Your bosses argument is nonsense.

You write code, and then you pass it to a dedicated team that does nothing but find the smallest problem in it. What would happen if your boss was treated the same way? If everything he did today was scrutinised the same way?

Every single email he sends would be rejected for having bad spelling, being unclear, writing things that are unnecessary, leaving out things that are required. Or worse, for mailing information that is just wrong (with a whole team checking it).

Every interaction with his team, with customers, with other managers would be recorded and checked the same way. And every small mistake he has to stay at work, do overtime, and fix each of these mistakes. I bet he would work more hours than you do.
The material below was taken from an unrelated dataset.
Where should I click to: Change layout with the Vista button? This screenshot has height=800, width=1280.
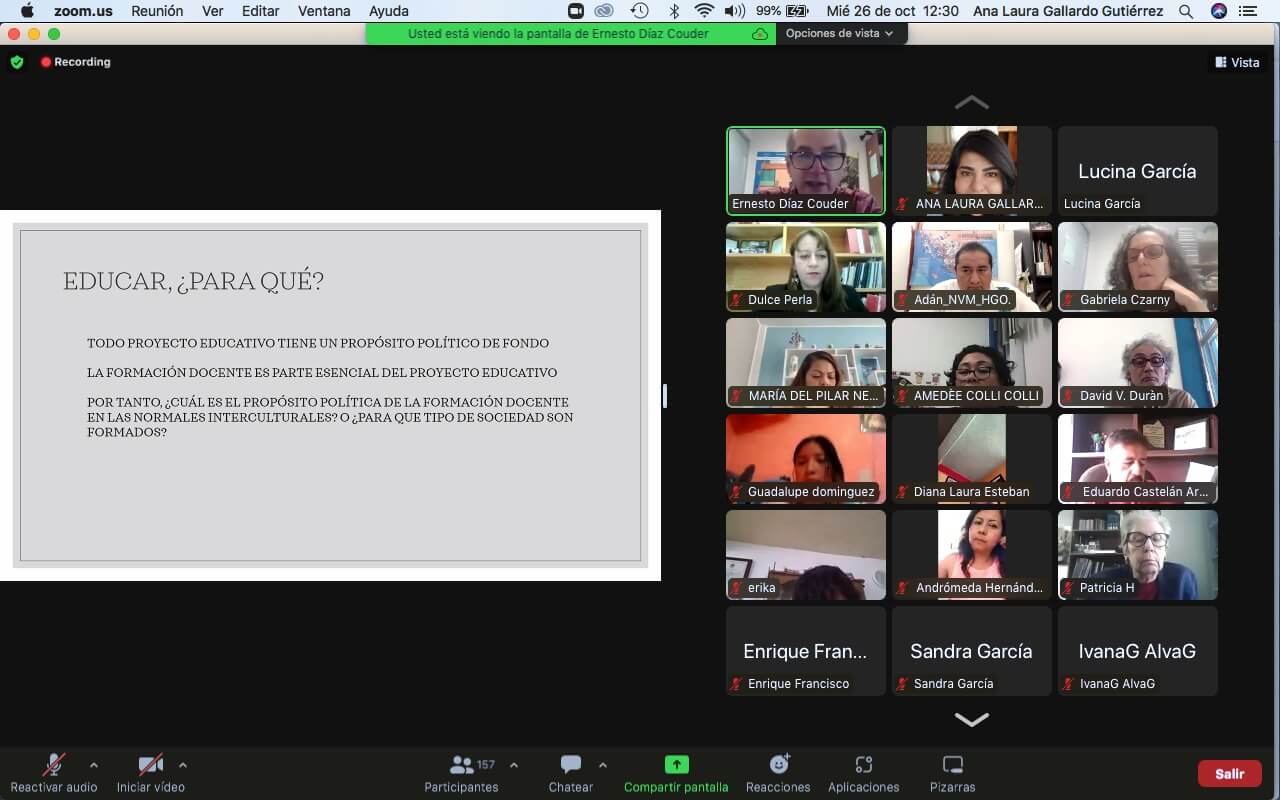click(1237, 62)
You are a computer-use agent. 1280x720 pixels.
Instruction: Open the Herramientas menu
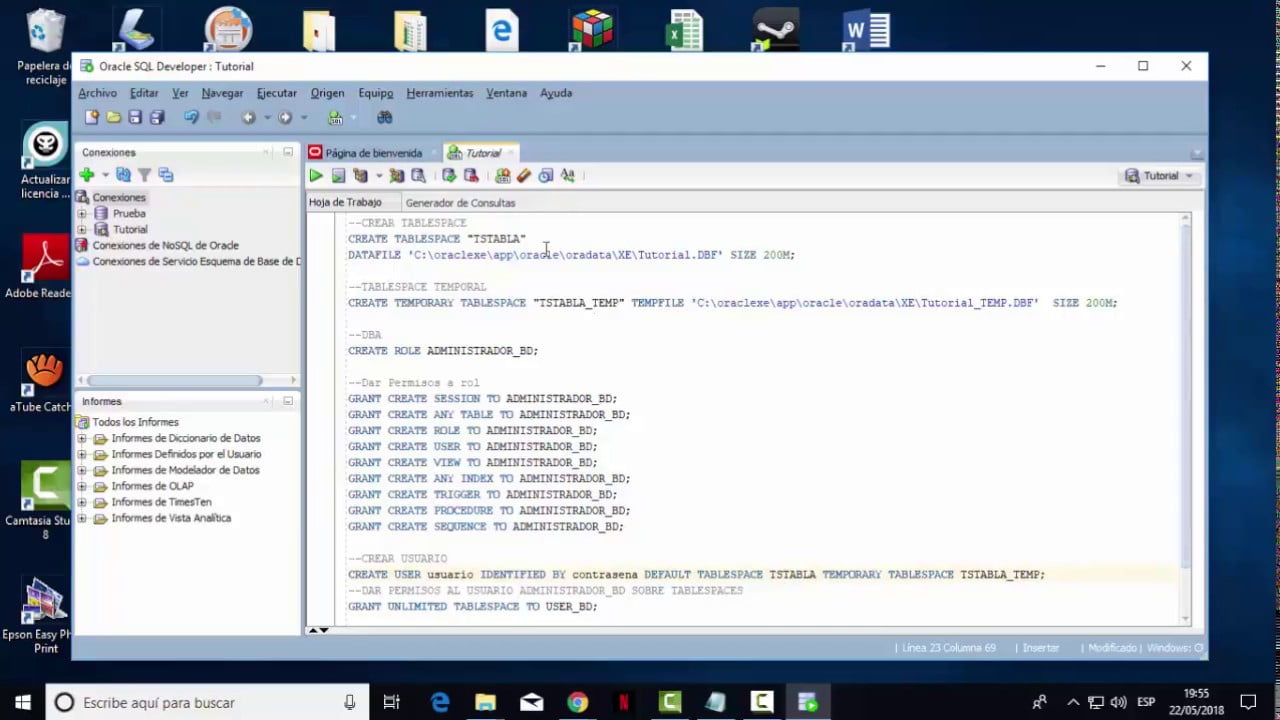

So the bosses argument is nonsense. But that is not helping you, it should just make you feel better. What the boss really wants is you to work unpaid overtime, and he’s not honest enough to admit it. An honest boss would say “I want you to stay and do unpaid overtime, and if you don’t like it, get a job elsewhere.” Just as bad for you, but at least it’s honest.

  • I don’t understand why your answer got downvoted. You saw the root cause “he is not honest enough to admit that “ Commented May 11, 2019 at 8:45

Your boss is manipulative, but you both have the same goal, which is bug free code.

So push back, hard, in the planning phase for each release. I've regularly been involved in heated arguments where we, the development team, has told management that there isn't time to do what they want us to by the release date. Cite the extra overtime you've worked then as an argument that what they want done is unsustainable. Include time for writing tests. Your goal is essentially to get the workload down by the amount of overtime you're working.

If management refuse, then it's a great reason to not work overtime. "Boss, we told you it was going to take x amount longer than we had for this release. It's taking x amount longer than we have. Now, what features shall we drop?"

This sort of assumes you're involved in the planning. If you're not, as a team, you should be discussing the plan with your boss, and making clear which bits are going to be impossible to complete.


They need you more than you need them. If all of you stop working OT at the same time, they're gonna have to take you serious. If nobody wants to do that then you slow down. The more OT they make you work, the longer things take to get done and the big guys see their spending more money for less work. They gonna learn quick to back off.